Stored data
--- START ---

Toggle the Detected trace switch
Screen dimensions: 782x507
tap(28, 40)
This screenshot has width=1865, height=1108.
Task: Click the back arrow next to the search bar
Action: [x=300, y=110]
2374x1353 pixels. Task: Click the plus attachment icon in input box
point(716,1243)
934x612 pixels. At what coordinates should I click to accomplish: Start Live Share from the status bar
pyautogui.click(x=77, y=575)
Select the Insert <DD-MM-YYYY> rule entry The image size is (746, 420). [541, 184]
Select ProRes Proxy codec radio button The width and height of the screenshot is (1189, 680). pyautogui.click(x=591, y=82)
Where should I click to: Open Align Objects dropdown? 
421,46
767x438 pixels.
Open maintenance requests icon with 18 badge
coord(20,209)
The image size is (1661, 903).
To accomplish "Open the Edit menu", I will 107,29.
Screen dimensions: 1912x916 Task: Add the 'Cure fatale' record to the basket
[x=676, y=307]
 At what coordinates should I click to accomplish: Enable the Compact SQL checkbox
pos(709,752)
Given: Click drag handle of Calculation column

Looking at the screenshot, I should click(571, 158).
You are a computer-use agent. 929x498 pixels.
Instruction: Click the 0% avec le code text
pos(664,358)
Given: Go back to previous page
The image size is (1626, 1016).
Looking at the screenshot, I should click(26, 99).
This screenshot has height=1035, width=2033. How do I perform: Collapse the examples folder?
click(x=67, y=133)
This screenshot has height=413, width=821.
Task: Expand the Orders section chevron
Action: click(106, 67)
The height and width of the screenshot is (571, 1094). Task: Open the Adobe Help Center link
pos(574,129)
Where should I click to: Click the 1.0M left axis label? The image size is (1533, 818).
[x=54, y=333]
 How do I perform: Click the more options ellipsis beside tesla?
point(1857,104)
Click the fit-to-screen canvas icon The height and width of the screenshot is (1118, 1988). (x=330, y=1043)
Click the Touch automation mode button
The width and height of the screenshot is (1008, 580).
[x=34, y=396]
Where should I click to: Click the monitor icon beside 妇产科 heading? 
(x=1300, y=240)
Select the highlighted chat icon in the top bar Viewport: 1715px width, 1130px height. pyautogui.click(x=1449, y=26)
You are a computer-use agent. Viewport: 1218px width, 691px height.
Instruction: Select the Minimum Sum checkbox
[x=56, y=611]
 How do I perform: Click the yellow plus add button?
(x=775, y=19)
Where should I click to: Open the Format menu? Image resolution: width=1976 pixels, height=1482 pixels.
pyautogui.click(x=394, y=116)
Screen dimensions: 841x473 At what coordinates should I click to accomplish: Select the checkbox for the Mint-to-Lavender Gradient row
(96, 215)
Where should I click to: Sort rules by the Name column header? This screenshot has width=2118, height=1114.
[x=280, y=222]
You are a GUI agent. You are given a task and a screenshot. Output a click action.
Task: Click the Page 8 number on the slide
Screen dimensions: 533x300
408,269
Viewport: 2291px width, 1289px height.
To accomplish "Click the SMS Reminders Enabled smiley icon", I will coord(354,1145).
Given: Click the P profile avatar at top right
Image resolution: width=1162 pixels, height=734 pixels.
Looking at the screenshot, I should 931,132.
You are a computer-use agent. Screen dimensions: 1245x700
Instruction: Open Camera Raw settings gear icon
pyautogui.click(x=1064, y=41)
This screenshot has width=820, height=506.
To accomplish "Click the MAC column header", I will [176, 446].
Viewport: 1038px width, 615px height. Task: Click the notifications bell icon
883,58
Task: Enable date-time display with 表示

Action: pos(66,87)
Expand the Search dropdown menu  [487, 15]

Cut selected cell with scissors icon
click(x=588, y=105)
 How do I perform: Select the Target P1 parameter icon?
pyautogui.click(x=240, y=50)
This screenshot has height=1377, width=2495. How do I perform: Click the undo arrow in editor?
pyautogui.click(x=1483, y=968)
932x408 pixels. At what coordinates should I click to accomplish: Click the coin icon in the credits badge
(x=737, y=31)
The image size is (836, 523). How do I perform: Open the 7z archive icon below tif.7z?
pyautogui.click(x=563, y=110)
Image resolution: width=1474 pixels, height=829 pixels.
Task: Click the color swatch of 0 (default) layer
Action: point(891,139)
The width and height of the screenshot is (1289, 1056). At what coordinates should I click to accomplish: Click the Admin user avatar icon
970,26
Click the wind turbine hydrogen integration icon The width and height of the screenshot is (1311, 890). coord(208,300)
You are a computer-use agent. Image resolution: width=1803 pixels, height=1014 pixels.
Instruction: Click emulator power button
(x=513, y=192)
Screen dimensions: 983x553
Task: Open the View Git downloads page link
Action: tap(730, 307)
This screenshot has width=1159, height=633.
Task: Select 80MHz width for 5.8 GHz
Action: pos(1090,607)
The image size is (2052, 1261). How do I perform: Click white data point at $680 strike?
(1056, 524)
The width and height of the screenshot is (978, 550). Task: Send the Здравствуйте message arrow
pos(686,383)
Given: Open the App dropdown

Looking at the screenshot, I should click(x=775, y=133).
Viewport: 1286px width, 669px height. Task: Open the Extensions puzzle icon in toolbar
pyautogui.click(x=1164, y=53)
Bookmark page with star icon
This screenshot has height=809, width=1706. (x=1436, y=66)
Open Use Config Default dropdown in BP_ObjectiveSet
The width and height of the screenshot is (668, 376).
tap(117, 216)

--- END ---

All the records, from start to finish, are to be repeated exactly.

» **Answer section**:
Toggle the Detected trace switch
Screen dimensions: 782x507
tap(28, 40)
This screenshot has width=1865, height=1108.
Task: Click the back arrow next to the search bar
Action: [x=300, y=110]
2374x1353 pixels. Task: Click the plus attachment icon in input box
point(716,1243)
934x612 pixels. At what coordinates should I click to accomplish: Start Live Share from the status bar
pyautogui.click(x=77, y=575)
Select the Insert <DD-MM-YYYY> rule entry The image size is (746, 420). [541, 184]
Select ProRes Proxy codec radio button The width and height of the screenshot is (1189, 680). pyautogui.click(x=591, y=82)
Where should I click to: Open Align Objects dropdown? 
421,46
767x438 pixels.
Open maintenance requests icon with 18 badge
coord(20,209)
The image size is (1661, 903).
To accomplish "Open the Edit menu", I will 107,29.
Screen dimensions: 1912x916 Task: Add the 'Cure fatale' record to the basket
[x=676, y=307]
 At what coordinates should I click to accomplish: Enable the Compact SQL checkbox
pos(709,752)
Given: Click drag handle of Calculation column

Looking at the screenshot, I should click(571, 158).
You are a computer-use agent. 929x498 pixels.
Instruction: Click the 0% avec le code text
pos(664,358)
Given: Go back to previous page
The image size is (1626, 1016).
Looking at the screenshot, I should click(26, 99).
This screenshot has height=1035, width=2033. How do I perform: Collapse the examples folder?
click(x=67, y=133)
This screenshot has height=413, width=821.
Task: Expand the Orders section chevron
Action: click(106, 67)
The height and width of the screenshot is (571, 1094). Task: Open the Adobe Help Center link
pos(574,129)
Where should I click to: Click the 1.0M left axis label? The image size is (1533, 818).
[x=54, y=333]
 How do I perform: Click the more options ellipsis beside tesla?
point(1857,104)
Click the fit-to-screen canvas icon The height and width of the screenshot is (1118, 1988). (x=330, y=1043)
Click the Touch automation mode button
The width and height of the screenshot is (1008, 580).
[x=34, y=396]
Where should I click to: Click the monitor icon beside 妇产科 heading? 
(x=1300, y=240)
Select the highlighted chat icon in the top bar Viewport: 1715px width, 1130px height. pyautogui.click(x=1449, y=26)
You are a computer-use agent. Viewport: 1218px width, 691px height.
Instruction: Select the Minimum Sum checkbox
[x=56, y=611]
 How do I perform: Click the yellow plus add button?
(x=775, y=19)
Where should I click to: Open the Format menu? Image resolution: width=1976 pixels, height=1482 pixels.
pyautogui.click(x=394, y=116)
Screen dimensions: 841x473 At what coordinates should I click to accomplish: Select the checkbox for the Mint-to-Lavender Gradient row
(96, 215)
Where should I click to: Sort rules by the Name column header? This screenshot has width=2118, height=1114.
[x=280, y=222]
You are a GUI agent. You are given a task and a screenshot. Output a click action.
Task: Click the Page 8 number on the slide
Screen dimensions: 533x300
408,269
Viewport: 2291px width, 1289px height.
To accomplish "Click the SMS Reminders Enabled smiley icon", I will coord(354,1145).
Given: Click the P profile avatar at top right
Image resolution: width=1162 pixels, height=734 pixels.
Looking at the screenshot, I should 931,132.
You are a computer-use agent. Screen dimensions: 1245x700
Instruction: Open Camera Raw settings gear icon
pyautogui.click(x=1064, y=41)
This screenshot has width=820, height=506.
To accomplish "Click the MAC column header", I will [176, 446].
Viewport: 1038px width, 615px height. Task: Click the notifications bell icon
883,58
Task: Enable date-time display with 表示

Action: pos(66,87)
Expand the Search dropdown menu  [487, 15]

Cut selected cell with scissors icon
click(x=588, y=105)
 How do I perform: Select the Target P1 parameter icon?
pyautogui.click(x=240, y=50)
This screenshot has height=1377, width=2495. How do I perform: Click the undo arrow in editor?
pyautogui.click(x=1483, y=968)
932x408 pixels. At what coordinates should I click to accomplish: Click the coin icon in the credits badge
(x=737, y=31)
The image size is (836, 523). How do I perform: Open the 7z archive icon below tif.7z?
pyautogui.click(x=563, y=110)
Image resolution: width=1474 pixels, height=829 pixels.
Task: Click the color swatch of 0 (default) layer
Action: point(891,139)
The width and height of the screenshot is (1289, 1056). At what coordinates should I click to accomplish: Click the Admin user avatar icon
970,26
Click the wind turbine hydrogen integration icon The width and height of the screenshot is (1311, 890). coord(208,300)
You are a computer-use agent. Image resolution: width=1803 pixels, height=1014 pixels.
Instruction: Click emulator power button
(x=513, y=192)
Screen dimensions: 983x553
Task: Open the View Git downloads page link
Action: tap(730, 307)
This screenshot has width=1159, height=633.
Task: Select 80MHz width for 5.8 GHz
Action: pos(1090,607)
The image size is (2052, 1261). How do I perform: Click white data point at $680 strike?
(1056, 524)
The width and height of the screenshot is (978, 550). Task: Send the Здравствуйте message arrow
pos(686,383)
Given: Open the App dropdown

Looking at the screenshot, I should click(x=775, y=133).
Viewport: 1286px width, 669px height. Task: Open the Extensions puzzle icon in toolbar
pyautogui.click(x=1164, y=53)
Bookmark page with star icon
This screenshot has height=809, width=1706. (x=1436, y=66)
Open Use Config Default dropdown in BP_ObjectiveSet
The width and height of the screenshot is (668, 376).
tap(117, 216)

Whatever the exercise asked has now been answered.